1. If the first field (where the field is delimited by awk's default of a space character) of the row we are reading starts with a date of format nnnn-nn-nn: $1~/^[0-9]{4}-[0-9]{2}-[0-9]{2}/
2. Then print the entire line {print $0}
3. If the first field of the row we are reading starts with the characters (mail=>: $1~/^\(mail=>/
4. Then split the first field by either characters < or > into an array named a: split($1,a,"[<>]")
5. Then print the 3rd item in the array (index 2): print a[2]
6. For all of the files in this current directory: *
7. Instead of printing to the command line, send the output to a file: > output.log

CodePudding user response：

If there's no other way to grab the date than the first 10 characters of the logfiles, then at least you can simplify the grep part:

for logfile in ./*
do
    printf '************** %s **************\n' $(head -c 10 "$logfile")
    grep -h -o -P '.* login$|(?<=mail=>)[^<]*' "$logfile"
    echo
done

But the best would be to write the whole thing with a single language like perl/awk/ruby/python.
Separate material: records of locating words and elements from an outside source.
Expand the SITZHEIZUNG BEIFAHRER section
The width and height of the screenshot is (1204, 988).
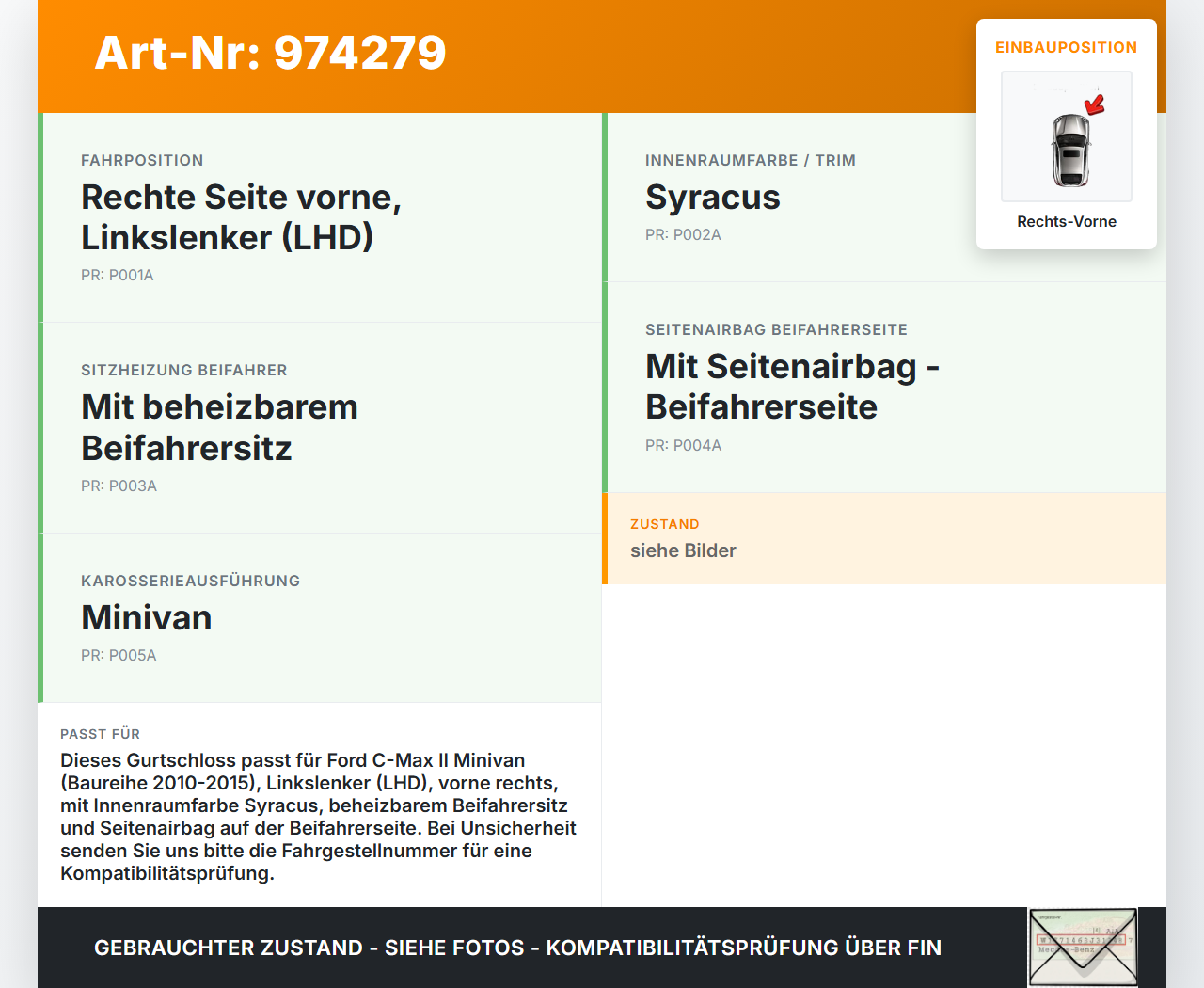[184, 370]
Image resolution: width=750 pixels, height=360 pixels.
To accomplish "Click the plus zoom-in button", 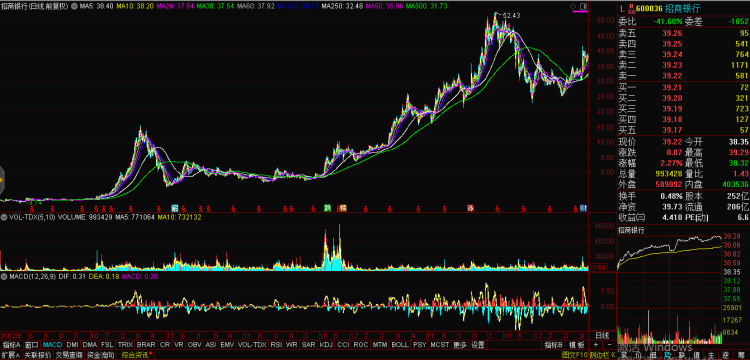I will coord(596,345).
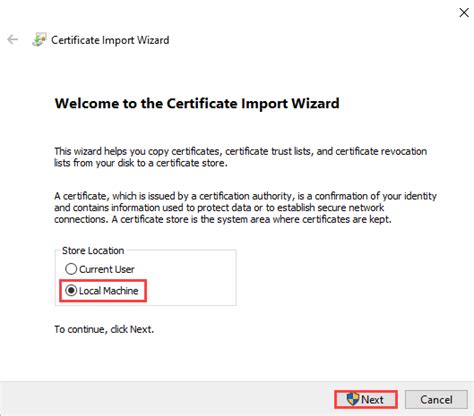
Task: Click the gray footer bar beside Next
Action: [167, 399]
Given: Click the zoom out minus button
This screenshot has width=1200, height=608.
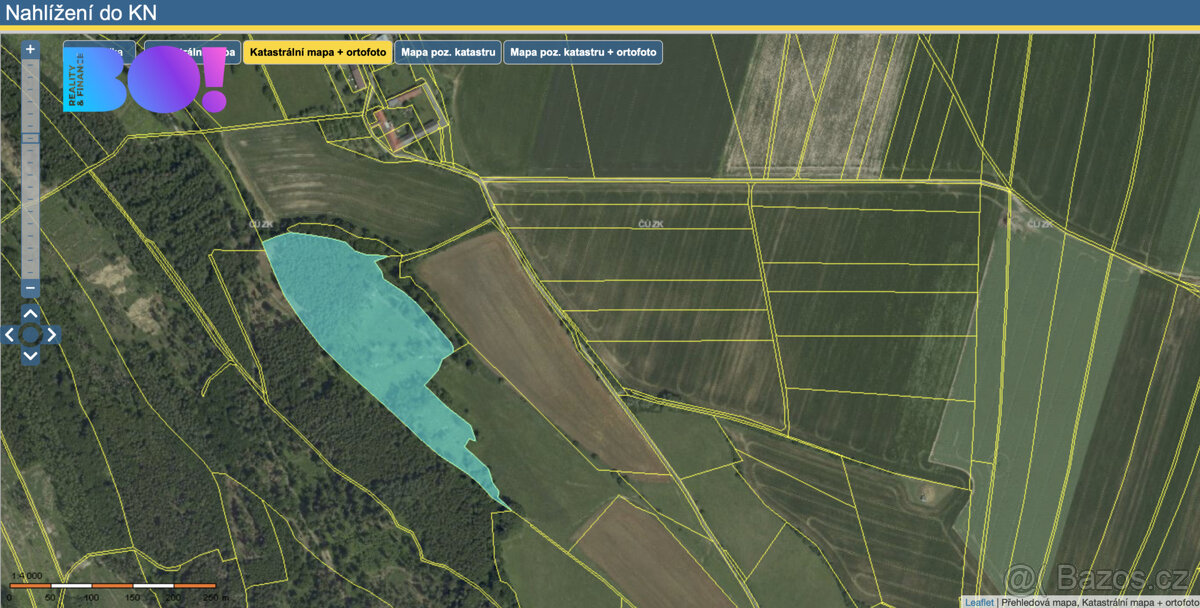Looking at the screenshot, I should [30, 288].
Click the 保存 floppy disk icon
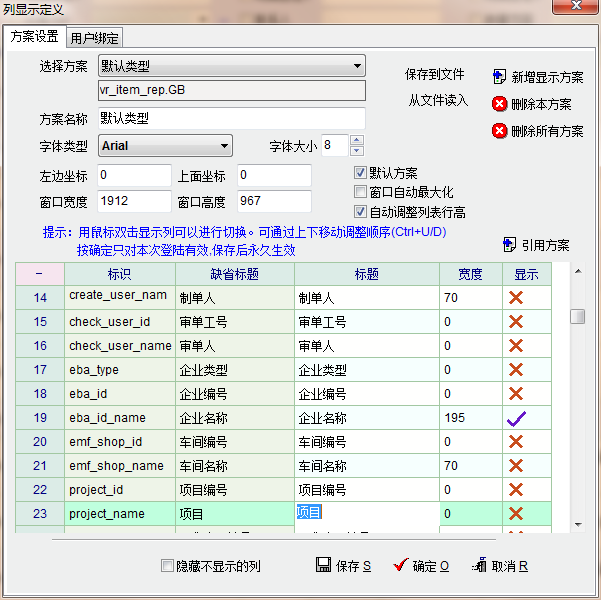 tap(323, 565)
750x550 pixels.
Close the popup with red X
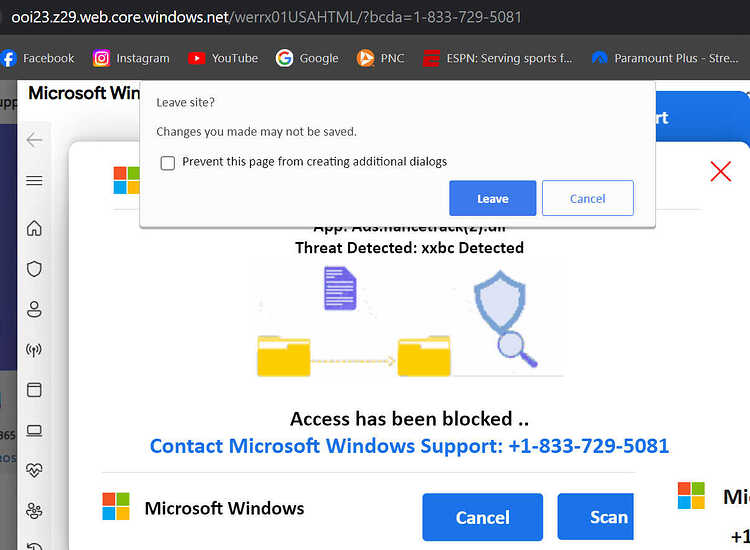(x=720, y=172)

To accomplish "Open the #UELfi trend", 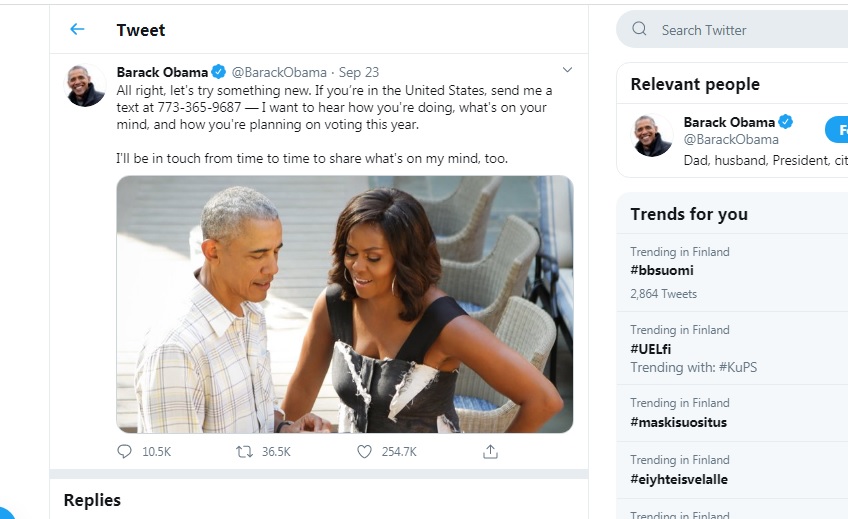I will (x=650, y=349).
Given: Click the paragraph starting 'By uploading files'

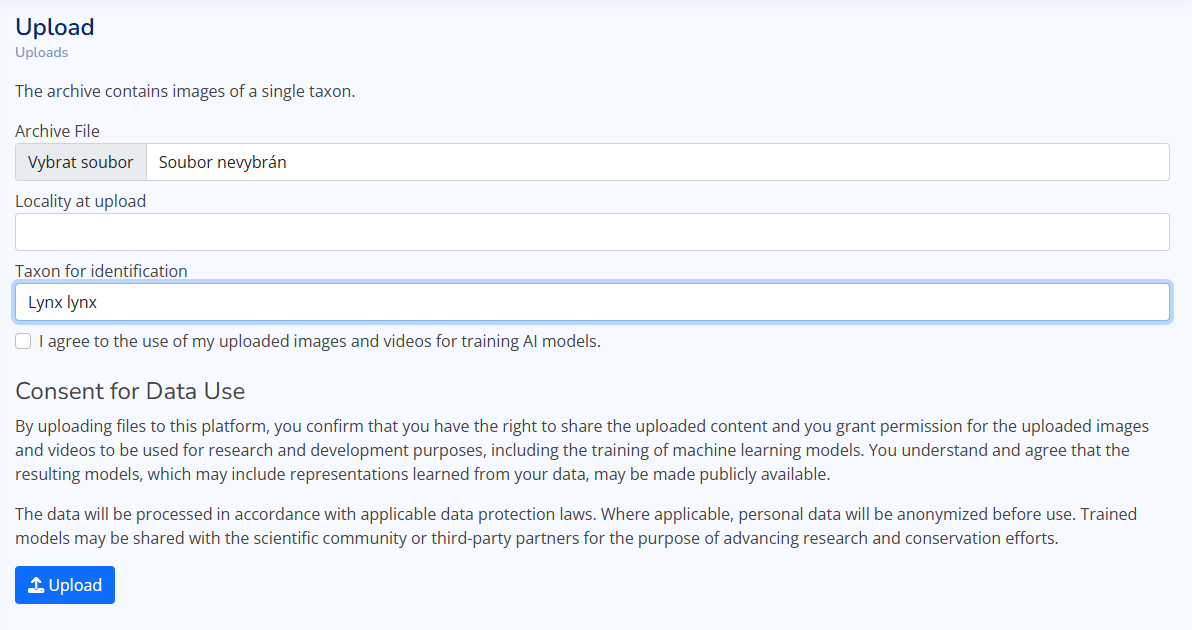Looking at the screenshot, I should pos(580,450).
CodePudding user response：

With awk use the -F for selecting the mail account:

sep='************************'
awk -v sep="$sep" -F '(mail=>|<)' '
  FNR==1 { printf("%s %s %s\n", sep, substr($0,0,10), sep)}
  /mail=>/ {print $2}
  /login *$/ {print}
' *

When you have additional requirements and want to use a loop, consider

for f in *; do
  sed -nr '
    1s/(.{10}).*/********* \1 **********/p;
    /login *$/p;
    s/.*mail=>([^<]*).*/\1/p
  ' "${f}"
done